Anderson is one of dozens of homeowners whose property incurred damage from post-tropical storm Fiona but wasn't carried off by the sea completely.
Her house — although filled, at one point, with a metre of seawater after a monster storm surge in September — is still standing, battered but intact.
For four weeks, she believed it might've been salvageable, hoping provincial inspectors would tell her she could return and begin repairs.
Instead, she was summoned to town hall, where officials told her that her house was now officially condemned.
"It was just a blow," she said, her voice cracking as she began to cry. "A blow to us that what we worked hard for is coming down."
Her kids, she said, wanted to fly back to Newfoundland to help the family.

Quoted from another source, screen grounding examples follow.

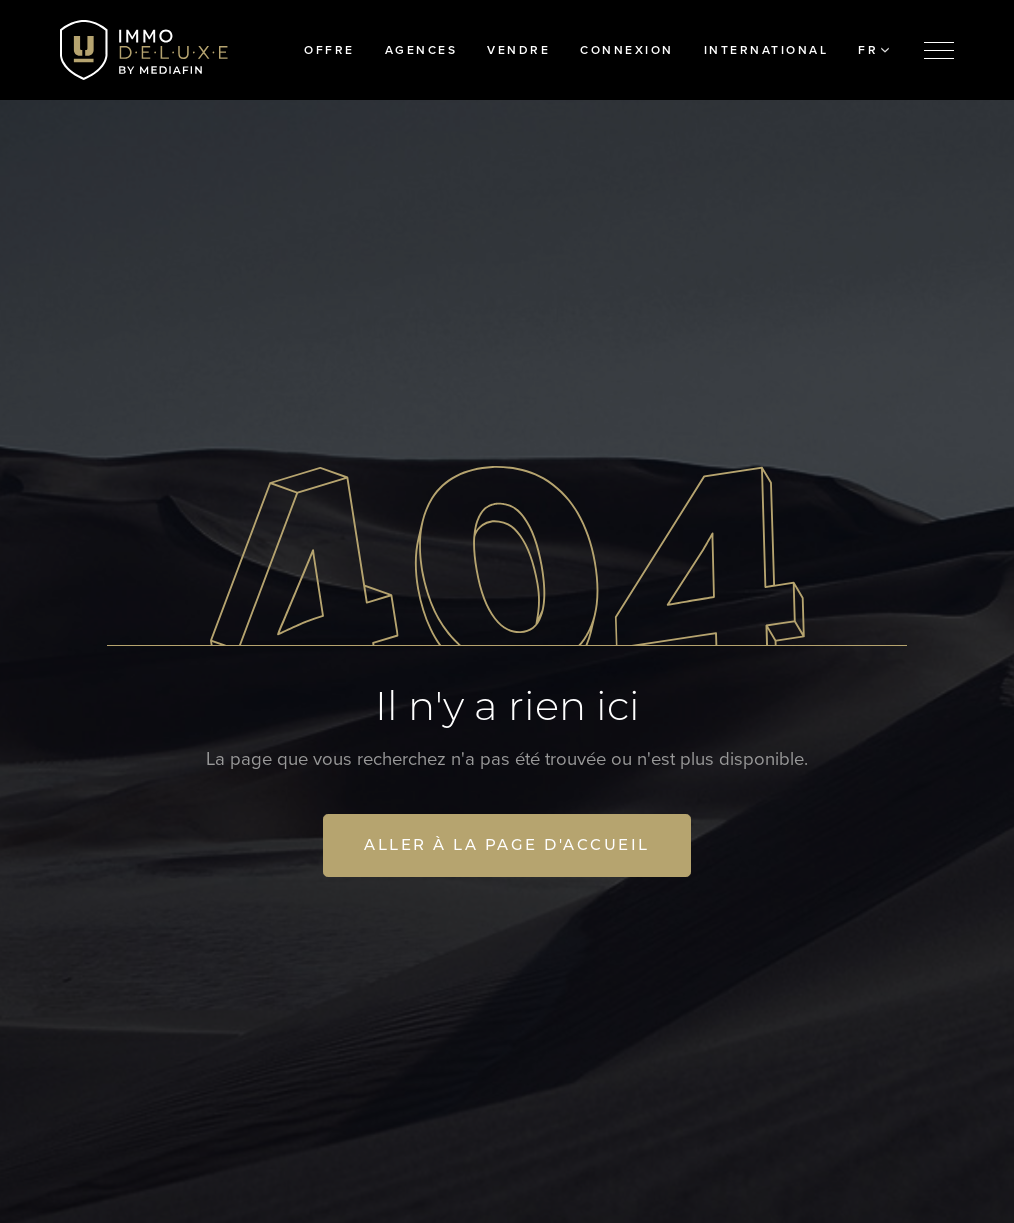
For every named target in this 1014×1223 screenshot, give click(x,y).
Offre (329, 50)
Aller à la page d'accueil (507, 844)
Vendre (518, 50)
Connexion (627, 50)
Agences (421, 50)
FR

"And I said, 'You can't come home,'" she recalled. "We're homeless."
Anderson was one of several homeowners who learned late last month they were now officially on the demolition list, says Channel-Port aux Basques Mayor Brian Button.
"It's been weeks of inspections, from structural to health," Button said in an interview last week.
As people arrived to learn the fate of their homes, some of them broke down sobbing.
"It was pretty emotional at times here," he said.
Almost 100 homes in the area were destroyed to the point of being uninhabitable, according to the provincial count in the days following Fiona.